Run guardian only when a Phase 3 Edit deviates from the approved plan — scope creep, newly discovered sections, ad-hoc additions, or content you decide to handle differently. A deviating Edit should disarm the flag (see "Final step" below) before running, or accept that the hook will not fire for it.
Step 0 — Arm the carve-out (immediately after Phase-2 approval)
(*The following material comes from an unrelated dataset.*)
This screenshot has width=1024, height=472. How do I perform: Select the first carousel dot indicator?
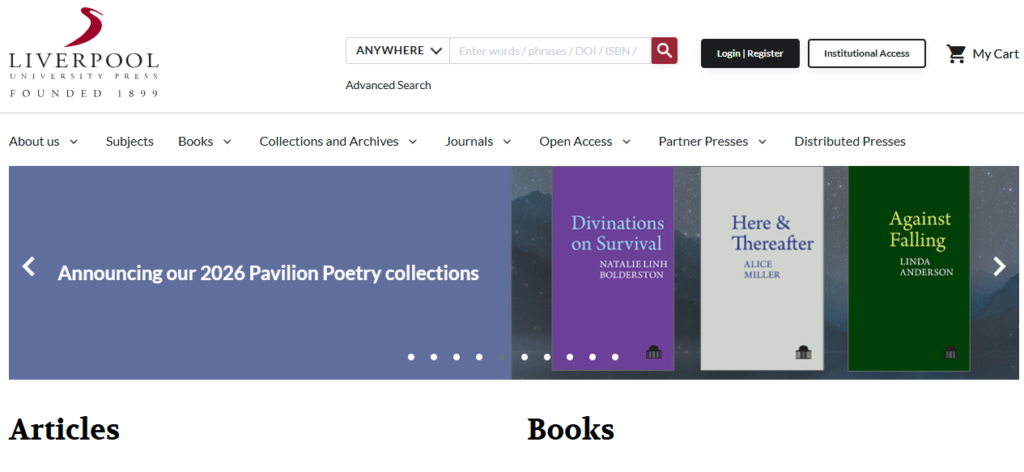[411, 357]
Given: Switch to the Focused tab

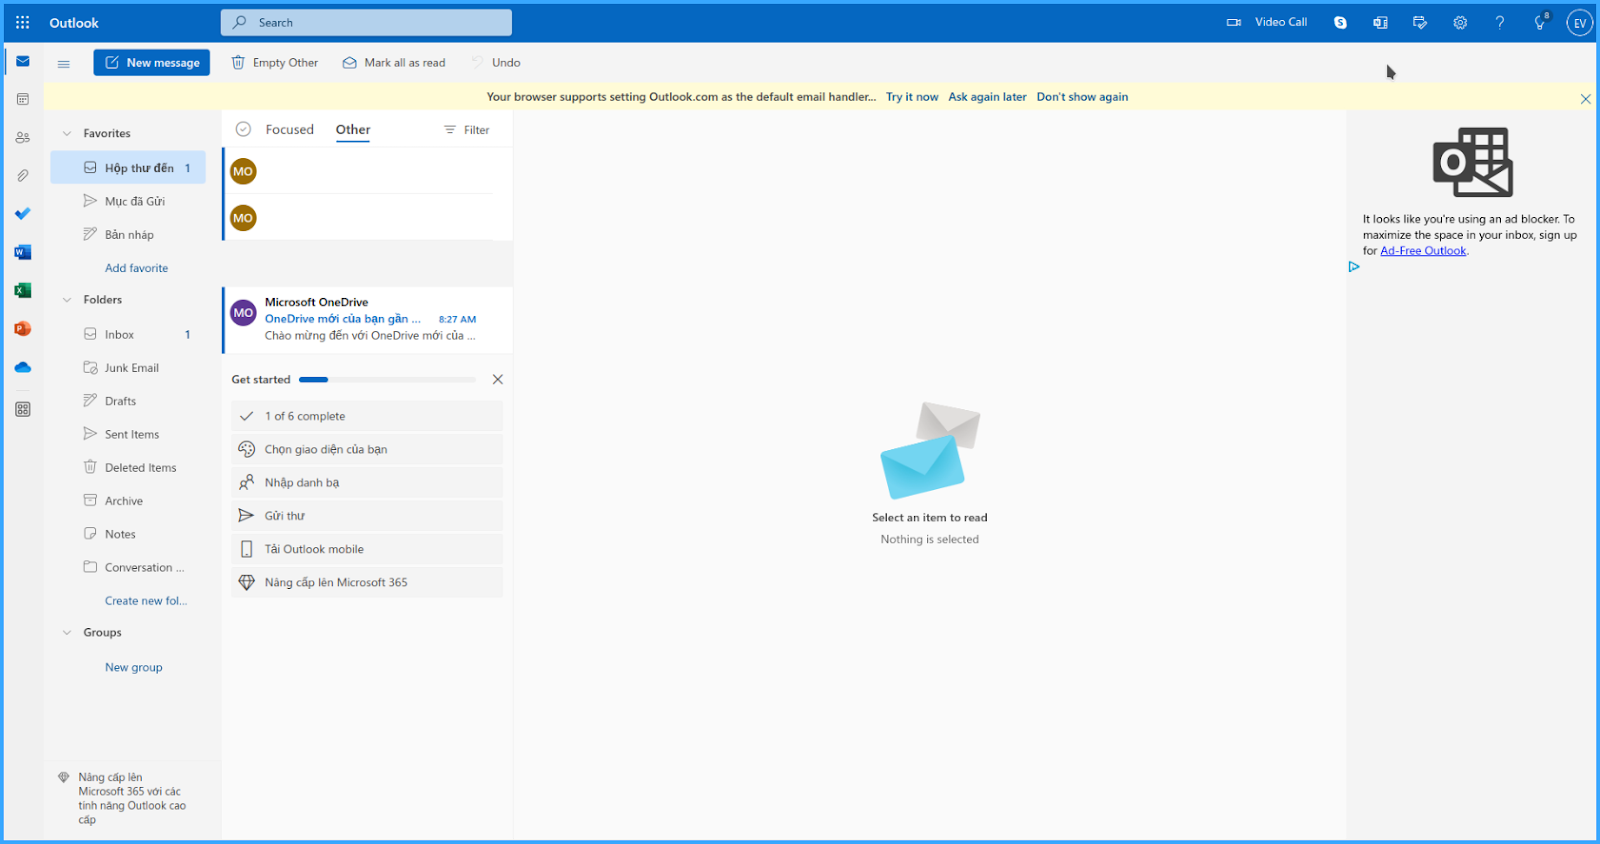Looking at the screenshot, I should click(290, 129).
Before any Edits, create the flag so the guardian hook stays silent for the rest of Phase 3:
flag="${TMPDIR:-/tmp}/instruction-health-cleanup-$(printf '%s' "${CLAUDE_PROJECT_DIR:-$PWD}" | cksum | awk '{print $1}').flag"
touch "$flag"
The flag lives in the system tmpdir, keyed by a cksum of CLAUDE_PROJECT_DIR so it scopes per-project and never enters the repo.
Implementation Order
- Create extracted docs first — write the files that content is moving to
- Create skills — write SKILL.md files for procedures being extracted
- Rewrite the instruction file — condense kept content, add pitch-style references, remove extracted content
- Clean up memory — if MEMORY.md was flagged in audit, move misplaced content to instruction files or rules
Verification: The Needle Grep
After restructuring, verify that key concepts are still reachable. Pick 5-10 important terms from the original file and grep for them:
# Can the agent still find routing info?
grep -r "route" docs/ CLAUDE.md .claude/
# Can it find the deployment procedure?
grep -r "deploy" .claude/skills/ docs/
# Is the critical pitfall still inline?
grep "getSession" CLAUDE.md
If a key term is unreachable (not in any instruction file, doc, skill, or code), something was lost. Fix it before committing.
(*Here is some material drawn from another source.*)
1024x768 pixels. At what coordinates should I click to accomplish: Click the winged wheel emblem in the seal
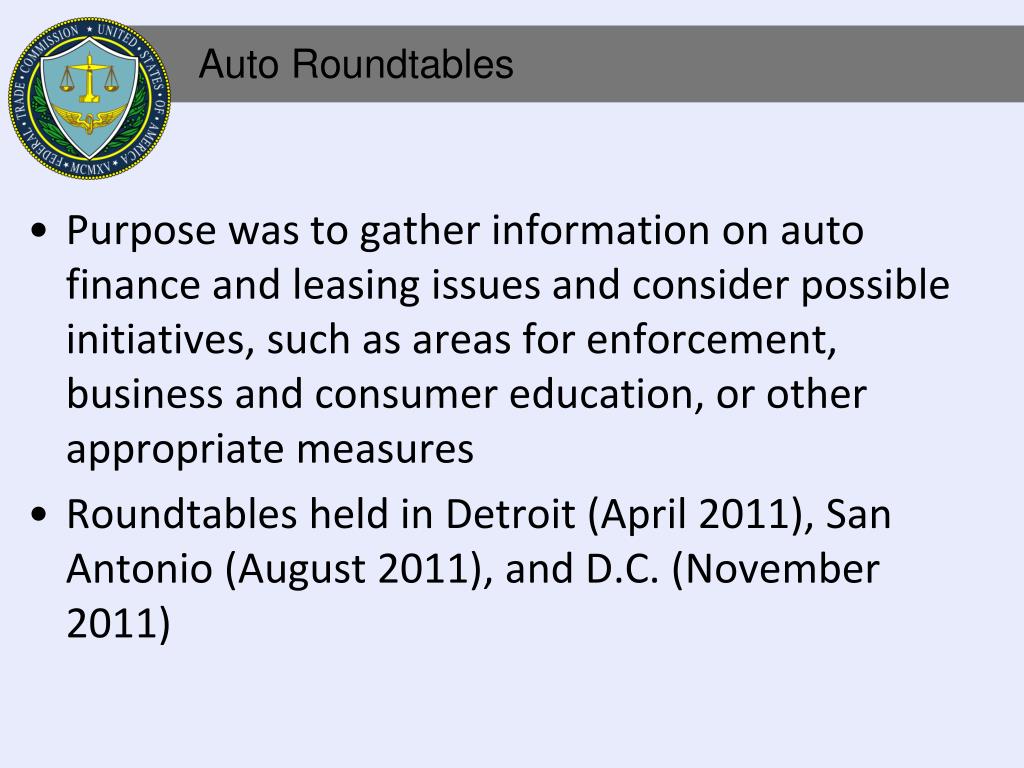coord(89,120)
Final step — Disarm the carve-out
Once the verification grep is clean, remove the flag so guardian reminders re-enable for any subsequent edits:
flag="${TMPDIR:-/tmp}/instruction-health-cleanup-$(printf '%s' "${CLAUDE_PROJECT_DIR:-$PWD}" | cksum | awk '{print $1}').flag"
rm -f "$flag"
Skip-or-forget this step and the next session would silently bypass the guardian for instruction-file edits in this project — SessionStart cleans up stale flags as a safety net (and the OS clears $TMPDIR on reboot), but Phase 3 should not rely on either.
Target Metrics
| Metric | Target |
|---|---|
| Lines per instruction file | Under 200 |
| Code blocks in instruction files | 0 (extract to docs or skills) |
| Large tables (10+ rows) | 0 (extract to docs) |
| @-imports of large files | 0 (convert to pitch-style references) |
| MEMORY.md line count | Well under 200, with headroom for growth |
Common Mistakes
- Skipping the audit — Restructuring without measuring leads to "feels smaller" but no actual context reduction. Measure first.
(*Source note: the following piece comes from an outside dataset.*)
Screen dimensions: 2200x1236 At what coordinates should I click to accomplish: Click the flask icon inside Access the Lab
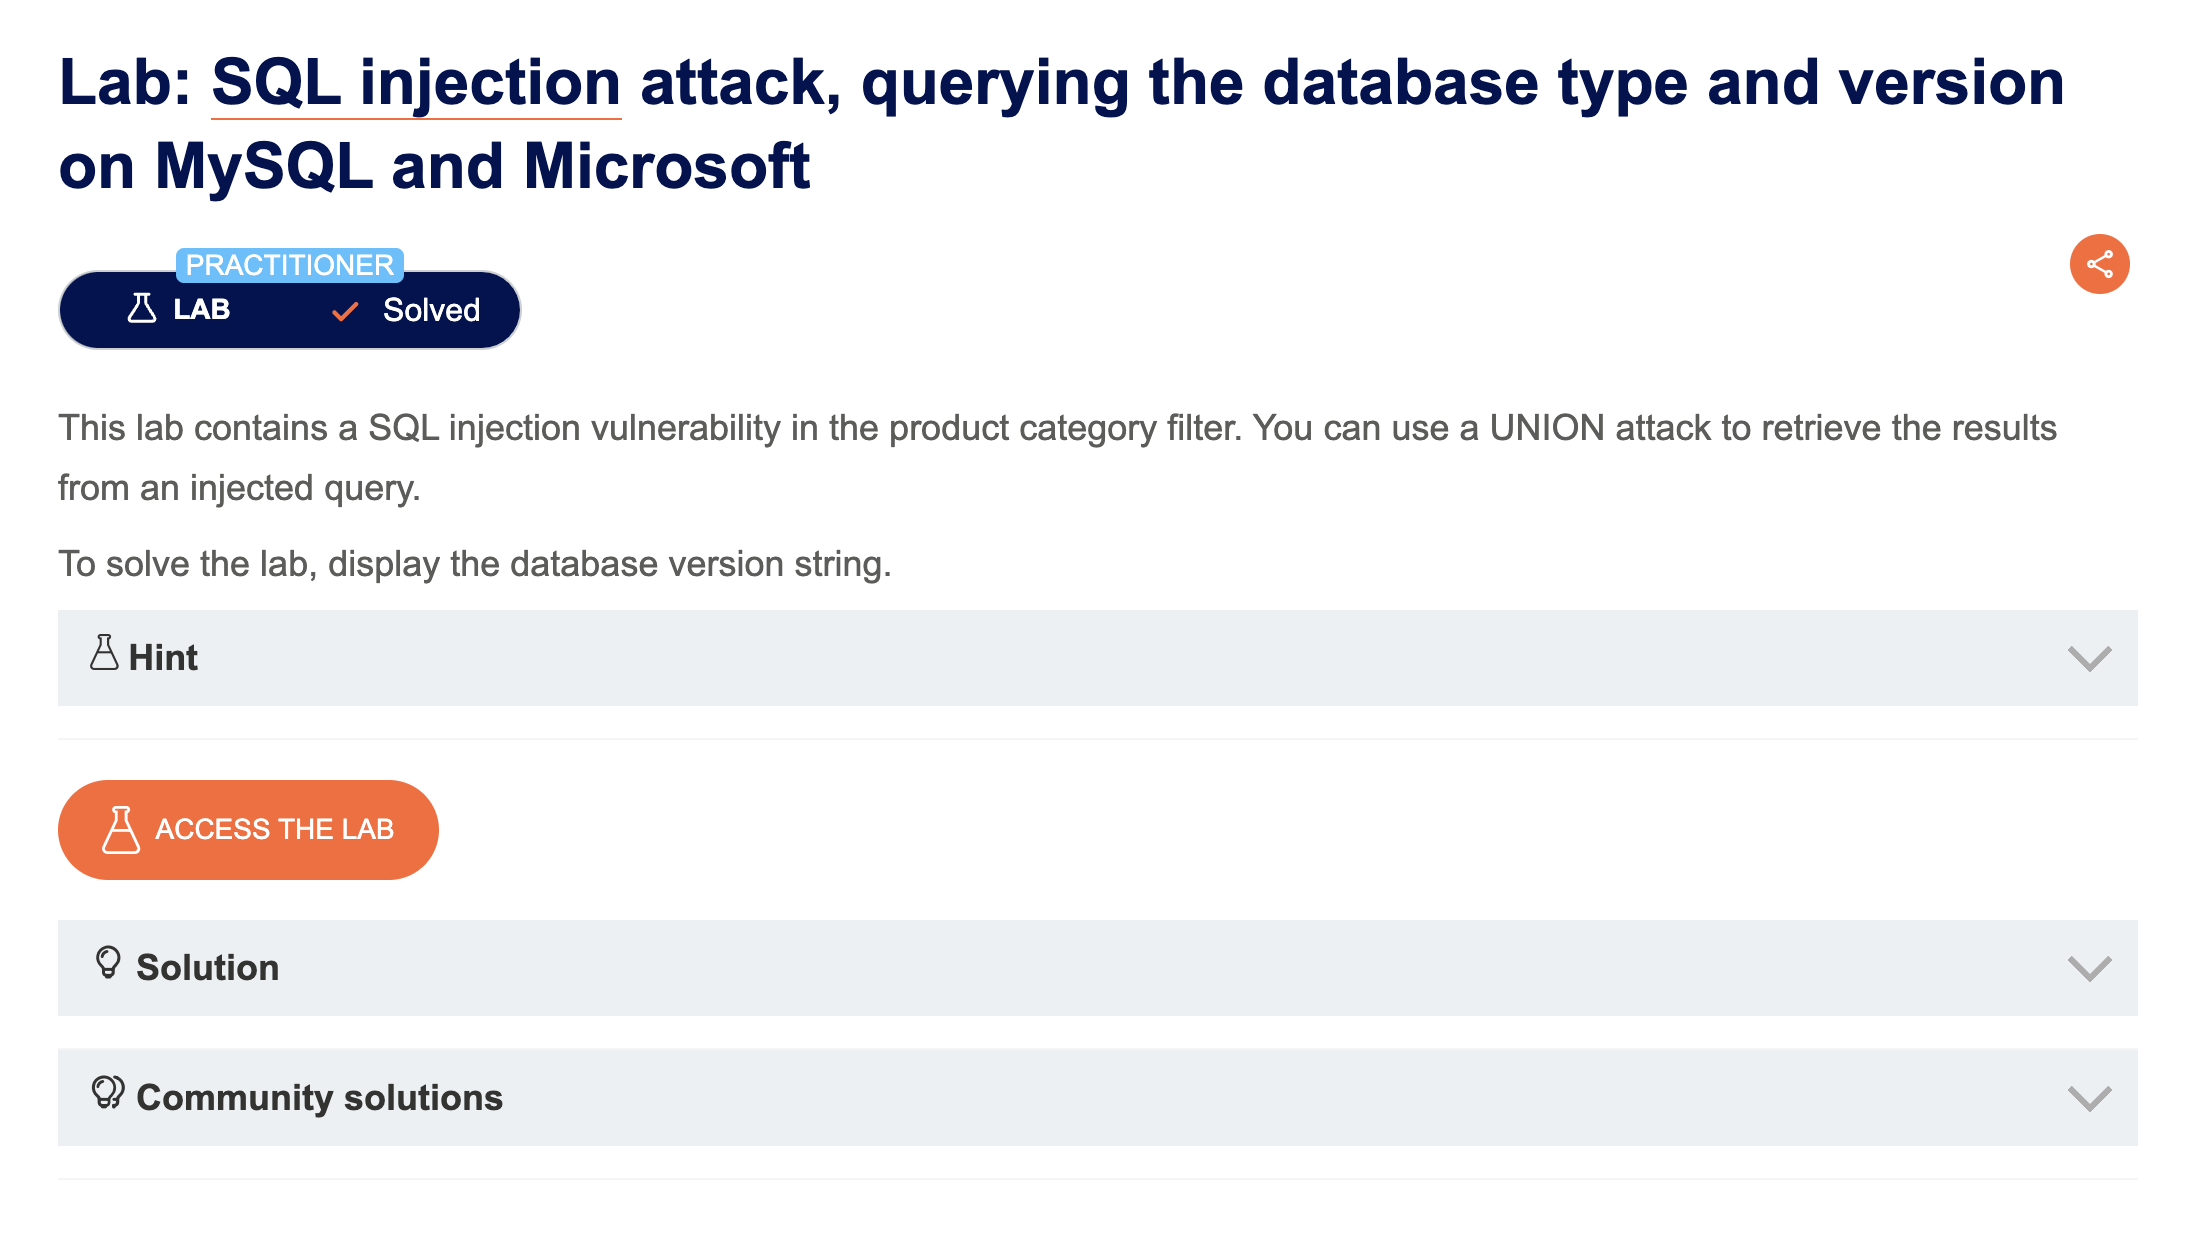(x=121, y=830)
- Leaving all pitfalls in docs — Critical gotchas (ones that cause CI failures or data loss) MUST stay inline. Only extract the less severe ones.
- Not considering skills — Deployment procedures, testing workflows, and debugging playbooks are verbs, not nouns. They belong in skills, not docs.
- One-shot restructuring — This should be a conversation: audit -> present -> plan -> approve -> implement -> verify. Not a single commit.